• _Extract_:
The usual villains still matter, and I see them in accelerators, startup communities, and founder coaching all the time.
- Overconfidence: “Our product is obviously better.” The market rarely rewards obviousness that only exists inside the founder’s head.
- Confirmation bias: collecting praise, ignoring disconfirming evidence, and calling that research.
- Sunk cost fallacy: defending a failing strategy because you already spent money, time, or identity on it.
- Status quo bias: staying in a weak channel or stale positioning because change feels threatening.
- Survivorship bias: copying the visible winners while ignoring the silent graveyard of similar attempts.
Search and content strategy create perfect conditions for these biases. A founder sees a competitor ranking, assumes the format works, and ignores the possibility that timing, domain authority, brand demand, or unique research did the real work. Then they publish a weaker copy and wonder why nothing happens.
One antidote is a decision journal. Write what you believe, what evidence supports it, what would prove you wrong, and when you will review the outcome. This is boring, and that is exactly why it works. It forces honesty. I use similar structures in startup education because founders need friction, not just inspiration.
How can founders build better judgment over time?
Judgment grows through repetition plus feedback. You need exposure to many decisions, and you need ways to see where your reasoning failed. Reading helps. Mentors help. Customers help more than founders usually admit. And cross-disciplinary thinking helps a lot. My own background spans linguistics, education, management, IP, blockchain, AI, game design, and startup execution. That mix lets me spot patterns other people miss because they are trapped inside one professional language.
Founders can train judgment by doing the following:
- Build a small circle of people who disagree well.
- Review old decisions and score the reasoning, not just the result.
- Expose yourself to adjacent domains, not just your niche.
- Talk to customers before and after shipping, not only before.
- Separate ego repair from business analysis.
I also believe in slightly uncomfortable learning. If startup education lets people consume theory without consequences, they confuse recognition with skill. That is one reason I built game-based founder systems at Fe/male Switch. Founders need repeated practice in ambiguous situations. They need structured experiments. And they need to feel the cost of bad assumptions while the stakes are still low.
What do real founder decision cases look like?
Let me make this concrete with three founder situations I see often.

• _Extracted records_:
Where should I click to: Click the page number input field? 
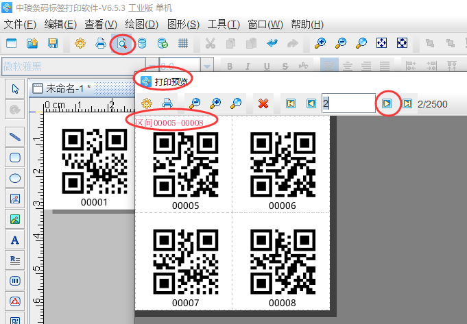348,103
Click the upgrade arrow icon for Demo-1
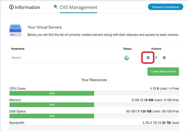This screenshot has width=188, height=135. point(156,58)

--

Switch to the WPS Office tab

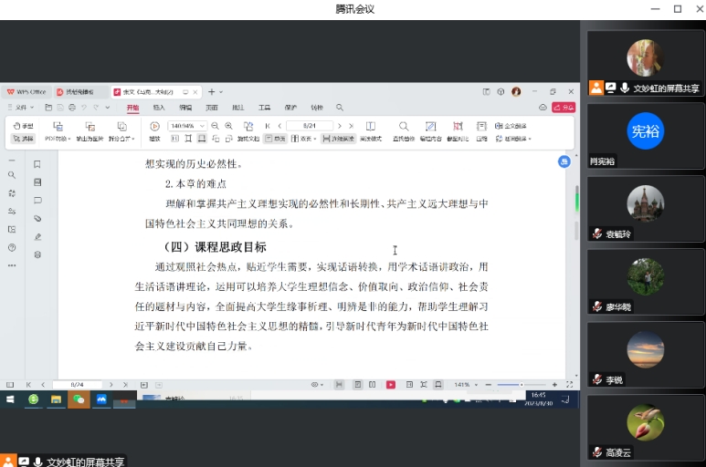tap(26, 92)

* * *

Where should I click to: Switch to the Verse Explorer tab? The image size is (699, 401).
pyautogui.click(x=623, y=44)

• _Problems_:
[1] Answer these questions from the extract on founder judgment.
(a) What four things does a decision journal record?
(b) According to the extract, what two things make judgment grow?
(c) Where did the writer build game-based founder systems?
[2] Carry on the extract on founder judgment, picking up after its final sentence.

• _Responses to the exercise_:
[1]
(a) What you believe, what evidence supports it, what would prove you wrong, and when you will review the outcome.
(b) Repetition plus feedback.
(c) At Fe/male Switch.

[2]
- Pivot or persist: A founder has built a product for one customer segment, but traction is weak. First principles thinking asks what pain is actually being solved. Second-order thinking asks what a pivot does to team morale, cash, and trust. Systems thinking asks whether weak sales come from the product, the message, the channel, or the timing. Many founders persist too long because sunk cost feels like loyalty.
- Hire or bootstrap longer: A founder feels overwhelmed and assumes headcount is the cure. First principles thinking asks which task actually blocks growth. Second-order thinking asks what management burden the hire creates. Systems thinking asks whether process chaos, not labor shortage, is the real issue. I often advise no-code, automation, or tighter scope before payroll expansion.
- Expand or focus: A business sees rising interest from multiple niches. First-order logic says take all of them. Strong founder thinking says focus until one wedge becomes memorable. Generic presence across many markets often creates weak recall in all of them.
The lesson is simple. Bad decisions rarely look stupid at the start. They usually look exciting, socially validated, and busy. That is why founders need thinking frameworks. Raw ambition is not enough.
What is a practical decision-making toolkit for founders?
Which five-step framework helps when you feel stuck?
- Define the real decision. Write it in one sentence. “Should we enter AI consulting?” is too vague. “Should we spend the next 90 days testing one paid AI workshop offer for B2B founders?” is better.
- Identify constraints. Time, cash, trust, legal exposure, team capacity, and audience attention all matter. Constraints reveal seriousness.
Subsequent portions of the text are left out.